晚期非小细胞肺癌一线贝伐单抗与表皮生长因子受体酪氨酸激酶抑制剂联合治疗后的T790M检测率(TERRA研究)

T790M detection rate after first-line combination therapy with bevacizumab and EGFR-TKIs in advanced NSCLC (TERRA Study).

作者信息

Kuo Chih-Hsi Scott, Su Po-Lan, Wei Yu-Feng, Ko Jen-Chung, Tseng Jeng-Sen, Su Jian, Chiang Chi-Lu, Chen Chung-Yu, Lin Chien-Chung, Wang Chin-Chou, Ho Chao-Chi, Chang Huang-Chih, Hung Jen-Yu

机构信息

Division of Thoracic Oncology, Department of Thoracic Medicine, Linkou Chang Gung Memorial Hospital Taoyuan 333, Taiwan.

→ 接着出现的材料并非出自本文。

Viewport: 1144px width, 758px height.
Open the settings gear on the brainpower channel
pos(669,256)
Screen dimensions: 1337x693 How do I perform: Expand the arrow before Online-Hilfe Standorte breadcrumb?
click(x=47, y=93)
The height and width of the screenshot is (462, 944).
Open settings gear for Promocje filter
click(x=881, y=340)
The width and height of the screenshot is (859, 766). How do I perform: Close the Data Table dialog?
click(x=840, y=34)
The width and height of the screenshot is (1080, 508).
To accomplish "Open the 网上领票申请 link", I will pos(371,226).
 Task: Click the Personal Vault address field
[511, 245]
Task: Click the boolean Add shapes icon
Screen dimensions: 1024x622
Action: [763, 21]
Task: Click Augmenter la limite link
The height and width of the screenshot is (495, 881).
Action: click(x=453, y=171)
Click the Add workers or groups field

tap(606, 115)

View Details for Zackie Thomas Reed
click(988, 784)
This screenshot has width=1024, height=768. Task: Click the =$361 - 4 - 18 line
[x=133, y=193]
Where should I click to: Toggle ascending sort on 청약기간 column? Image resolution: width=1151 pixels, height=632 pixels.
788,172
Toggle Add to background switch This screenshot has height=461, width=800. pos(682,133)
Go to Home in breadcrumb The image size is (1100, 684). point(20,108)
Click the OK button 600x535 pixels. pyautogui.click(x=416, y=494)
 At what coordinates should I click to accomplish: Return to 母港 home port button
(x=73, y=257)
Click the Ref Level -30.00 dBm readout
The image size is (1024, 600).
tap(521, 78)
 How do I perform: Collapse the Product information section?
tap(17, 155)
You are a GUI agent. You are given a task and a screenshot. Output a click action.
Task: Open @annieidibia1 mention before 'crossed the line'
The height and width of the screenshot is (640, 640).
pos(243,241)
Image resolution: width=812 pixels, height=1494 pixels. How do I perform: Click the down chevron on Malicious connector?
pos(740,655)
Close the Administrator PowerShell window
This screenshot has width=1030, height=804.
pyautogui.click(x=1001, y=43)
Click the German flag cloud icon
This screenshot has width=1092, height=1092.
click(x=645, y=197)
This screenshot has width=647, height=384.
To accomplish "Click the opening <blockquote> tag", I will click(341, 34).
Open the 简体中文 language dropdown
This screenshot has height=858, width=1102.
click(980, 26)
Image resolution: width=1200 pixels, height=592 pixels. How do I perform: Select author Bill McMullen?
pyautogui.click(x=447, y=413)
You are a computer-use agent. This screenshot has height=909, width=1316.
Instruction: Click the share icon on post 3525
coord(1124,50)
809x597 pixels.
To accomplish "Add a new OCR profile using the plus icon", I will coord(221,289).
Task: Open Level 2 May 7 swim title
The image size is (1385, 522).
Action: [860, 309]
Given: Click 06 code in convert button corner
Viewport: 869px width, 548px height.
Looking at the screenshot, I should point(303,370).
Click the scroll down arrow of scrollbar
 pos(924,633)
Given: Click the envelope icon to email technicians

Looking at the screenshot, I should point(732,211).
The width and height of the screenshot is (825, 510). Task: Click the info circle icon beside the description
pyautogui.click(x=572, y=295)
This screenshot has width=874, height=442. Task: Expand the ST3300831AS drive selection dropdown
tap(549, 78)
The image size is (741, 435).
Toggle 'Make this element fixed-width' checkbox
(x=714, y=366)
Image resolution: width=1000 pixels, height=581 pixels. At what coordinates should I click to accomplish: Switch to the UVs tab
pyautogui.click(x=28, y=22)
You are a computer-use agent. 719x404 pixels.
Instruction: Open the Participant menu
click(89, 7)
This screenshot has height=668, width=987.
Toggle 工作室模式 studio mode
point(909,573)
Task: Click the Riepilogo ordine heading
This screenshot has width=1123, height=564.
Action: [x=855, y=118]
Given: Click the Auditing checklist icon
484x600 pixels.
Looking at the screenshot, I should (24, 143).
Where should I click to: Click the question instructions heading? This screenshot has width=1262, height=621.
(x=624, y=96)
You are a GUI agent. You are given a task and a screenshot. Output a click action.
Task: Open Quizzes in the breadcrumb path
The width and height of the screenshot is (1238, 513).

Chang Gung University College of Medicine Taoyuan 333, Taiwan.

出版信息

Am J Cancer Res. 2023 Jul 15;13(7):3100-3112. eCollection 2023.

PMID:37559987
原文链接:https://pmc.ncbi.nlm.nih.gov/articles/PMC10408489/
Abstract

Real-world data regarding the T790M mutation rate after acquiring resistance to first-line combination therapy with epidermal growth factor receptor-tyrosine kinase inhibitors (EGFR-TKIs) and bevacizumab in patients with advanced non-small-cell lung cancer (NSCLC) are limited. The present study was aimed at analyzing predictors of acquired T790M mutations in this patient group. A total of 107 patients who received first-line combination therapy with EGFR-TKIs and bevacizumab at 11 tertiary referral centers in Taiwan were enrolled in this multicenter retrospective study. Survival data and genomic test results after acquiring resistance were analyzed. We discovered that patients who received a combination of afatinib, a second generation EGFR-TKI, and bevacizumab showed better progression-free survival (PFS). After disease progression, 59 patients (55.1%) were confirmed to test positive for EGFR T790M. A longer duration of first-line therapy could be a predictor of subsequent T790M mutations. To our knowledge, this is one of the few and early studies to demonstrate the T790M mutation rate after first-line combination therapy with an EGFR-TKI and bevacizumab. Whether the longer PFS afforded by the addition of bevacizumab could lead to subsequent T790M mutations needs further investigation.

摘要

关于晚期非小细胞肺癌(NSCLC)患者在对表皮生长因子受体酪氨酸激酶抑制剂(EGFR-TKIs)和贝伐单抗一线联合治疗产生耐药后T790M突变率的真实世界数据有限。本研究旨在分析该患者群体中获得性T790M突变的预测因素。台湾11家三级转诊中心共有107例接受EGFR-TKIs和贝伐单抗一线联合治疗的患者纳入了这项多中心回顾性研究。分析了产生耐药后的生存数据和基因检测结果。我们发现,接受第二代EGFR-TKI阿法替尼与贝伐单抗联合治疗的患者无进展生存期(PFS)更好。疾病进展后,59例患者(55.1%)被证实EGFR T790M检测呈阳性。一线治疗时间较长可能是后续T790M突变的一个预测因素。据我们所知,这是少数早期研究之一,证明了EGFR-TKI与贝伐单抗一线联合治疗后的T790M突变率。添加贝伐单抗带来的更长PFS是否会导致后续T790M突变需要进一步研究。